Battyhyány téri vásárcsarnok got a spot on our list on account of its history – it was built in 1902, and served as a traditional market hall for decades. As for the present, it’s more fitting to denote it as a two-storied shopping mall taken over by a supermarket, a beauty store, a bank, a post office, and other scenes of dime-a-dozen duties of everyday life. However, it’s housed by a beautiful building, which, when illuminated at night, looks like a French villa.
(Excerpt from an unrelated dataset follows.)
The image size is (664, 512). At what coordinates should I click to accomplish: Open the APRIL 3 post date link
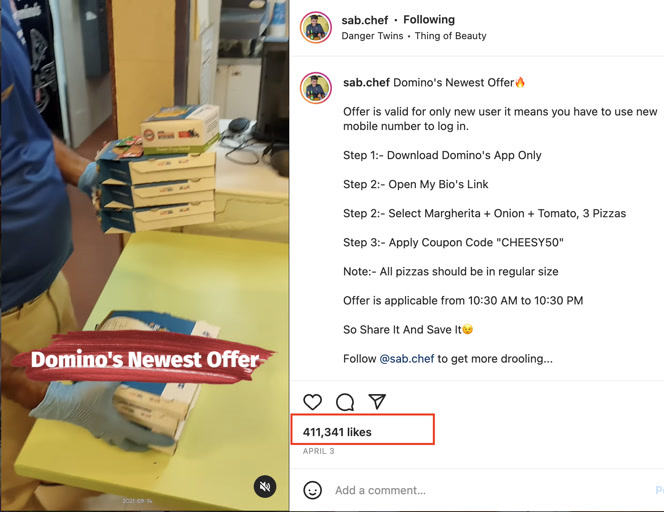318,451
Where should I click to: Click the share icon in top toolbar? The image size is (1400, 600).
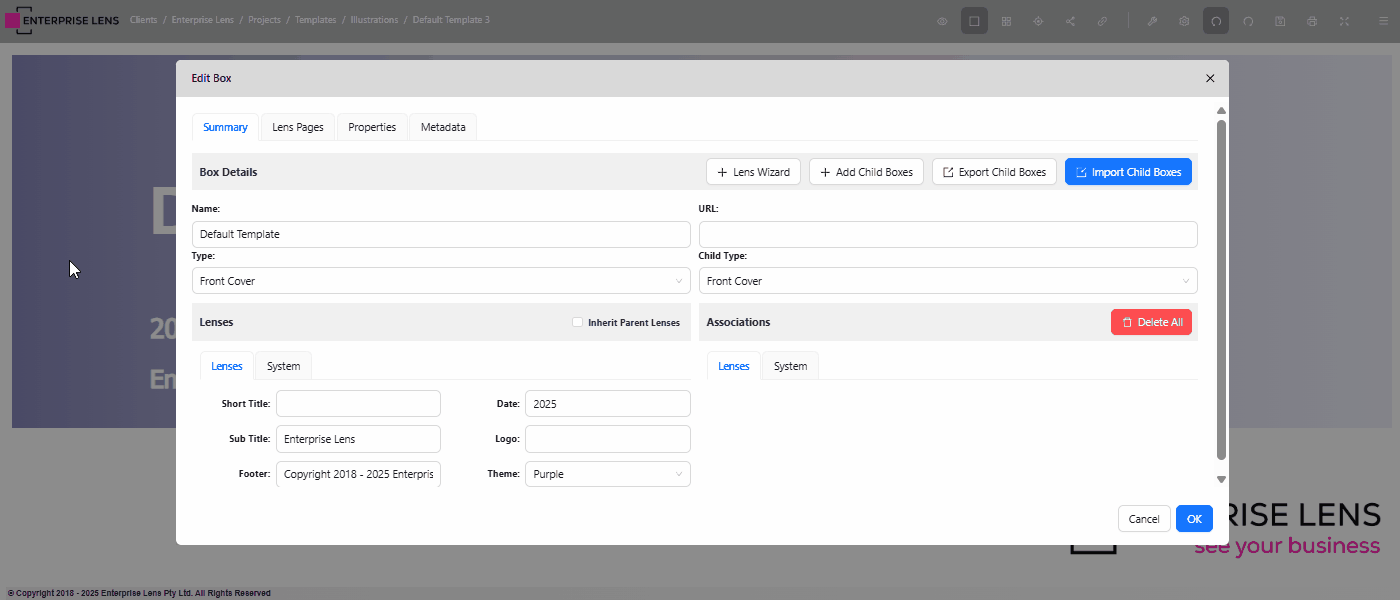pyautogui.click(x=1070, y=21)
The market hall’s location is also worth a novel: it’s situated at the foot of Budavári Palota (The Royal Palace), right at the Danube Bank, and faces the Parliament.

Lehel Csarnok (Lehel Market Hall)

Gigantic Lehel Csarnok is a cross between a spaceship, a pagoda, and an avantgarde factory. Its eccentric design has been stirring arguments and emotions among locals ever since it’s been opened in 2002, and some Budapesters still can’t get over the way Lehel Csarnok looks. As for the content, Lehel has everything and perhaps even more you would expect from a market hall: farm-grown products, heaps and heaps of meat, tons of spices, fish, pickles, cheap clothes, and even laptops, cell phones, and computer hardware. It’s situated a metro stop away from Nyugati Pályudvar (Western Railway Station), and a hair away from WestEnd City Center mall, and is frequented by many ages and nationalities.
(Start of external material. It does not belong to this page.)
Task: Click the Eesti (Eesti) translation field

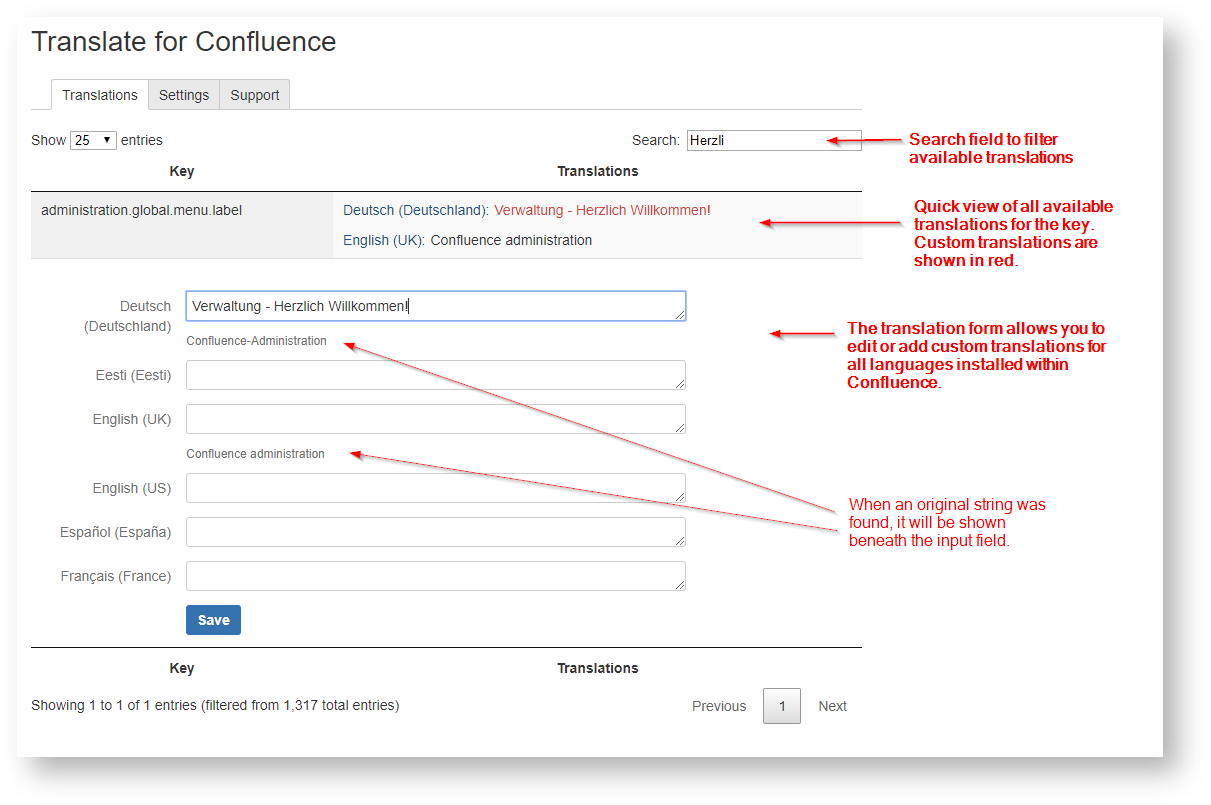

Fény utcai piac (Fény Street Marketplace)

Fény utcai piac is located on the Buda side, right next to Mammut mall, and in the vicinity of Széll Kálmán tér (Széll Kálmány Square). It is a semi-open-air, multi-storied marketplace lacking neither gourmet groceries, nor prices fitted for deeper pockets. But, as they say, everything has a price, with the wide range of high-quality products sold at Fény utcai piac not making an exception. Farm-grown vegetables and fruits, meats, baked goods, confectioneries, jams, beers, and wines can all be found here, just to name a few; though the ground floor’s store selection is just as wide as the product sortiment.

Photo courtesy of Jenő Rimanóczy

Fehérvári úti vásárcsarnok (Fehérvári Road Market Hall)
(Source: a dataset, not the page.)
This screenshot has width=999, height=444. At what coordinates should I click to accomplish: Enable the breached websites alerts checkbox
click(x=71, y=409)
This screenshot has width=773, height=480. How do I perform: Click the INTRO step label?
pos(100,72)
There has to be some sort of love-like bond between newly-built or recently refurbished marketplaces and shopping malls. To continue this tradition, Fehérvári úti vásárcsarnok can be found on the Buda side, right next to Allee mall. To be more precise, it’s situated at the terminal of tram no. 4, near Petőfi híd (Petőfi Bridge), and an Olympic hammer throw away from world-famous A38. Despite being wholly modernized in 2008, it’s not as intrigiuing as, for example, Lehel Csarnok from an architectural point of view. The selection of fresh and tasty goods holds no surprises, but the variety of hash houses, tiny drinkeries, and buffets is truly spectacular in this multi-storied market hall.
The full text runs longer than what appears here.